Kovalenko joined AirRobe as a recipient of the Boosting Female Founders Initiative, booking nearly $390,000 in grant funding.
Since it hit in early 2020, the COVID-19 pandemic robbed many Australians of the traditional summer experience: long, sunny afternoons at the beach with mates, and early mornings catching waves. Now, La Niña notwithstanding, 2022 presents a reprieve for surf culture and Boardsox will be there for the ride.
Founded in 2017 by Geelong-based siblings Sarah Quinney and Dan O’Connell, Boardsox produces surfboard covers out of durable canvas, as opposed to synthetic options currently on the market.
History has proven international interest in Aussie surf brands, and it will be interesting to see how that rising tide lifts authentic local firms like Boardsox.
Co-founded by Skye Theodorou and Anish Sinha, insurance-tech player Upcover goes where others don’t: the small business market. It offers insurance to small businesses and contractors, spanning allied health professionals, fitness coaches, and tradespeople. In addition, it offers insurance to big businesses which deal with large numbers of contractors in the gig economy.
Upcover has been making headway for nearly three years, but a recent $4.7 million funding round, comprised of equity and debt, is set to drive its customer acquisition and product development efforts even further.

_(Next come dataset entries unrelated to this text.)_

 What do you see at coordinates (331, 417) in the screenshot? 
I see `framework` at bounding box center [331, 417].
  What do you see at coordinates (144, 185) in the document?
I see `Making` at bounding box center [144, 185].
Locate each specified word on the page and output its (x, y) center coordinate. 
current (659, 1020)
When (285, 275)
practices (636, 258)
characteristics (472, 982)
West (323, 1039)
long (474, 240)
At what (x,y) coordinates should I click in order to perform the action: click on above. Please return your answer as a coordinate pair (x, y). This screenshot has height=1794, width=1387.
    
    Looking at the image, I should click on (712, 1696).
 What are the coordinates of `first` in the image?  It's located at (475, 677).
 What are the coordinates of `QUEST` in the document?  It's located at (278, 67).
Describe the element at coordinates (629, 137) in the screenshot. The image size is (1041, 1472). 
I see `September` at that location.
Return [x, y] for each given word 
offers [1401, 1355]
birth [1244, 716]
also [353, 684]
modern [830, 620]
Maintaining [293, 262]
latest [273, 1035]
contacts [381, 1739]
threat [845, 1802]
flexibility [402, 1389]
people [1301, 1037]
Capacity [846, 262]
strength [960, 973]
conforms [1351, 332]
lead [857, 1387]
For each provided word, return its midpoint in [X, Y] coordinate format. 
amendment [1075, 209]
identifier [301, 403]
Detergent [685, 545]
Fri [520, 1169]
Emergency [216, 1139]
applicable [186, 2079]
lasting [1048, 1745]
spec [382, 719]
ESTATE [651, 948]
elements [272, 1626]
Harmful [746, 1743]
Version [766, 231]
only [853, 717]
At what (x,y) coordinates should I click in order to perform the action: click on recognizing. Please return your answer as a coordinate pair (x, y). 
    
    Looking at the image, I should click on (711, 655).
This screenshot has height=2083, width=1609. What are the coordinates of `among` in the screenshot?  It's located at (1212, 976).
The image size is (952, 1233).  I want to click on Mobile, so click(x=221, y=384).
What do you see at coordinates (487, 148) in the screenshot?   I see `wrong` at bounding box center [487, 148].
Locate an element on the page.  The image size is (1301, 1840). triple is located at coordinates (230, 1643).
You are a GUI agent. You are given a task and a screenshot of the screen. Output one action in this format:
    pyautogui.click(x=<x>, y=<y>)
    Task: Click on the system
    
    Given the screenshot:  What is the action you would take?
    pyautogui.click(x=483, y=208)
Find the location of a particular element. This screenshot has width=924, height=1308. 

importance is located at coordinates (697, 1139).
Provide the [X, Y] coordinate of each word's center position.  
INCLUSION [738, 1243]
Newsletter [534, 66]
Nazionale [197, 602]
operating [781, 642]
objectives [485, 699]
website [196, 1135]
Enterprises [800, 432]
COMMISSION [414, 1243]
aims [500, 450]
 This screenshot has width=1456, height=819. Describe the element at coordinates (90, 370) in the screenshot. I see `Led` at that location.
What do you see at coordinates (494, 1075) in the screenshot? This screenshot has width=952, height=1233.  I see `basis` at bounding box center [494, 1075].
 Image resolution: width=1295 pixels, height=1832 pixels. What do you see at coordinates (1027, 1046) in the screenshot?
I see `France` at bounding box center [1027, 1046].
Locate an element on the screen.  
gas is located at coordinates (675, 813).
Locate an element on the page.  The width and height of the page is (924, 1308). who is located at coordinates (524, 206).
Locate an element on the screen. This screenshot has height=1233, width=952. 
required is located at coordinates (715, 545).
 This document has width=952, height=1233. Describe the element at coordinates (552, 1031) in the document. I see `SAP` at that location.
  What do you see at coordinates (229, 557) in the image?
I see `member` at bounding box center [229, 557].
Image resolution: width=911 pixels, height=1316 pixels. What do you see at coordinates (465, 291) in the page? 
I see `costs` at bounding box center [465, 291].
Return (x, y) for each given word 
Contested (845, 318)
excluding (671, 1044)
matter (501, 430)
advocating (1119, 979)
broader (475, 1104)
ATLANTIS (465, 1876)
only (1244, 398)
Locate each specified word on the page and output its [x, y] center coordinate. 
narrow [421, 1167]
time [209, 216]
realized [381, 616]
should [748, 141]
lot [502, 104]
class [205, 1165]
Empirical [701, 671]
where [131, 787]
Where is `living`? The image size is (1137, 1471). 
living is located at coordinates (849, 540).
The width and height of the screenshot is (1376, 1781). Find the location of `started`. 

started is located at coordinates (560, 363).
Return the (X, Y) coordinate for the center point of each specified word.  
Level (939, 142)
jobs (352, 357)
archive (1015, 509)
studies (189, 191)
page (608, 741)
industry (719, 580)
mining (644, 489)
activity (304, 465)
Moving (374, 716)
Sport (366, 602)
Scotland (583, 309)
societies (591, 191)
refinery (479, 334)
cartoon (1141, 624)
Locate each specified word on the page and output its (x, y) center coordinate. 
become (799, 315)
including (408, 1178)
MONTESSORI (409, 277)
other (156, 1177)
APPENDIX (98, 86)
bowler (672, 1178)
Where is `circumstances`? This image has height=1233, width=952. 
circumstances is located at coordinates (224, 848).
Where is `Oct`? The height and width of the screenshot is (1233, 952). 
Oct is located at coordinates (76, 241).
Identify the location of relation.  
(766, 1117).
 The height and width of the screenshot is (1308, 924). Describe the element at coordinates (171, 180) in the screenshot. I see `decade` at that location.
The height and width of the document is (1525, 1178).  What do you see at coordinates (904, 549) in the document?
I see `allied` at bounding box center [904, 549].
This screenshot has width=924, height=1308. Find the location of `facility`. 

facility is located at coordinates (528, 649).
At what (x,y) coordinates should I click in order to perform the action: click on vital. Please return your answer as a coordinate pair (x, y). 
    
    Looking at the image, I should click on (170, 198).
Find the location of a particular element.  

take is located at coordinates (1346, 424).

Operating in the same vein as Depop and Poshmark, Zipr hopes to provide a more direct link between buyers and those driving fashion trends.
Zipr is an e-commerce resale platform designed to meet gen Z shoppers where they already are: the TikTok and Instagram feeds of their favourite style influencers.
To take part, sellers post their outfits on social media and list the items on Zipr. The app provides a personalised link to the sale page which users can list on their TikTok or Instagram pages, allowing fans near-instant access to preloved items.
Founded by Canva alum Amber Linz in 2022, Zipr was the inaugural winner of SmartCompany’s The Pitch competition for early-stage startups.